In another study, the possible benefits of combining administration of the chemotherapeutic agent paclitaxel with immunotherapy in the treatment of C3H/He mice bearing an established highly aggressive intracerebral breast cancer was explored [40]. Paclitaxel is a widely-used chemotherapeutic agent which is known to induce apoptosis, although the mechanism of action is poorly understood [41]. The mice were treated by injection into the tumor bed with the DNA-based vaccine, with paclitaxel administered intraperitoneally or by paclitaxel followed by immunization with the DNA-based vaccine. The results indicated that the survival of mice with an established intracerebral breast cancer was prolonged by treatment with either paclitaxel or the DNA-transfected fibroblasts (P < .025), but survival of mice receiving the combined therapy did not exceed that of tumor-bearing mice receiving either form of treatment alone. The suppression of the peripheral white blood cell count attributed to paclitaxel, although relatively brief, makes paclitaxel along with most chemotherapeutic agents somewhat antagonistic when administered with immunotherapeutic treatment strategies. Nevertheless, the combination of systemic chemotherapy along with immunotherapy has been used to treat patients with advanced-stage carcinoma [42]. It has been proposed that dying tumor cells, particularly those killed by chemotherapy, engage with antitumor immune responses [43].

Since the tumor cell population is known to be heterogeneous and includes cells that are resistant to cellular immune mechanisms, it is likely that there is a subpopulation of tumor cells that are resistant to host immune mechanisms. In order to control tumor growth, a combination of therapeutic strategies will be required. Although thiazolidinediones reduce the antigen presenting capacity of dendritic cells along with reducing T cell proliferation and cytokine secretion, TZDs do not suppress the immune system and bone marrow in the same fashion as typical chemotherapeutic agents such that these agents should not compete with immune therapeutic strategies in the treatment of various tumors. In addition, their metabolic effects would be expected to occur independent of cell origin.
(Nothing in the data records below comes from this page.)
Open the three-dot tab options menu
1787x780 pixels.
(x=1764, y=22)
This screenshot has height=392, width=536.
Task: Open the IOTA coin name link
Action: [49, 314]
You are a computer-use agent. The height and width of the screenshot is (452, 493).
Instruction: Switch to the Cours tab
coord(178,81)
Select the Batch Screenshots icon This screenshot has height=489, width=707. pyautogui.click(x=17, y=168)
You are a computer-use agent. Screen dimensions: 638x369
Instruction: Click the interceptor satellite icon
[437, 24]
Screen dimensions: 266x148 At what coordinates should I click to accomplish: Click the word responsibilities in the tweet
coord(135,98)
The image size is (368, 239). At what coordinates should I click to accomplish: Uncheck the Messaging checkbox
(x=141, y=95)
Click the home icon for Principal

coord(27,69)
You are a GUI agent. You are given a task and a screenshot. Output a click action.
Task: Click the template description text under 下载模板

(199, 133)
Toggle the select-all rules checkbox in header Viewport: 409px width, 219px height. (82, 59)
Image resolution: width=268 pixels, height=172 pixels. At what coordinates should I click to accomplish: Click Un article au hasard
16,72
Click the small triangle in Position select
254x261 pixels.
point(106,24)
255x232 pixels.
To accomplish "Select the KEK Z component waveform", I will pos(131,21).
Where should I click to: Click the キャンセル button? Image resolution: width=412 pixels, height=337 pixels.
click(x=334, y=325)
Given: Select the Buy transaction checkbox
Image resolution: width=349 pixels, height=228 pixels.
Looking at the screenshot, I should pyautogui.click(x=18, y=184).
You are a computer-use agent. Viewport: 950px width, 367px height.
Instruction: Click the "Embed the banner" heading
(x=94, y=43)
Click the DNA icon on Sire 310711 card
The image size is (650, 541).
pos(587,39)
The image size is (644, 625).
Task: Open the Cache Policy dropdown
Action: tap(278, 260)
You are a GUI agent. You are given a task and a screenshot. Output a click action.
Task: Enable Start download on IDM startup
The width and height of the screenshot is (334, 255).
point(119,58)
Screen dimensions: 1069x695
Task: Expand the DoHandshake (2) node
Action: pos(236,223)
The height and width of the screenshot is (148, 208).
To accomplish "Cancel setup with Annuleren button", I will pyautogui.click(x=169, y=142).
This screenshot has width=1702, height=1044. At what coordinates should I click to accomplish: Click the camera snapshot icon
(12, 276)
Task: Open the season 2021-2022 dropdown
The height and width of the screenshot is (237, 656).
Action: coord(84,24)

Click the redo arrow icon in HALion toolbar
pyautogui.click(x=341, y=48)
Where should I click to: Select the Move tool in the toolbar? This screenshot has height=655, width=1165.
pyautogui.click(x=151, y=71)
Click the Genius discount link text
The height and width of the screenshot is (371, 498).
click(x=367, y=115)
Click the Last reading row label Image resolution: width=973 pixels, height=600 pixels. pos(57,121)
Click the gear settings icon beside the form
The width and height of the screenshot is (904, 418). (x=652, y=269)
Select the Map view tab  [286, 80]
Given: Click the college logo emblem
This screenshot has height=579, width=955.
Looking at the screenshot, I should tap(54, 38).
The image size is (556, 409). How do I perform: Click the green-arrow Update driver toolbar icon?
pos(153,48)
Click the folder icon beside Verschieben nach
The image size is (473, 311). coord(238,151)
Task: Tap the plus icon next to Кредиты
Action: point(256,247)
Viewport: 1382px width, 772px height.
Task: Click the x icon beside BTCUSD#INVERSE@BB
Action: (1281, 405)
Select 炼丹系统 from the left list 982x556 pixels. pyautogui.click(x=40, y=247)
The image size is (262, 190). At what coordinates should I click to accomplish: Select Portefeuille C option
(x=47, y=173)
To test this, we carried out studies in C57Bl/6 mice with an established glioma [44]. The results of that study showed that oral pioglitazone was not effective in prolonging survival in mice bearing a highly malignant glioma (Gl261) grown intracerebrally in syngeneic C57Bl/6 mice. Intracerebral injection of pioglitazone was effective in prolonging survival in mice with an intracerebral glioma. Furthermore, intracerebral injection of fibroblasts genetically engineered to secrete IL-2 into an established intracerebral glioma was effective both in prolonging survival and stimulating a systemic antitumor immune response as measured in the spleen cells using an IFN- ELISPOT assay. In previous studies, it was confirmed that the antitumor immune responses in the tumor bearing mice were mediated predominantly by CD8+ and NK/LAK cells [39]. However, there was a synergistic response in prolonging survival of the animals with an established intracerebral glioma treated with both IL-2 secreting fibroblasts and pioglitazone. It should be noted nevertheless that splenic T cells isolated from mice treated with both IL-2 secreting cells and pioglitazone showed no increase in response as compared with the spleen cells isolated from animals treated with IL-2 secreting fibroblasts alone as measured by the ELISPOT IFN- assay. These results suggest that the tendency of pioglitatzone to increase the mean survival time in mice bearing a glioma is not due to an increase in systemically driven T cell immunity against the Gl261 cells.

The above results suggest that treatment with TZDs can syngergize with immunotherapeutic approaches to increase glioma cell death. While the mechanisms involved remain to be elucidated, it is likely to be a combination of events including a reduction in the immunosuppressive responses of the tumor cells leading to an increase in cytotoxic T cell numbers or activity as well as a decrease in tumor cell mitochondrial function making the cells more susceptible to induction of apoptosis by cytokines.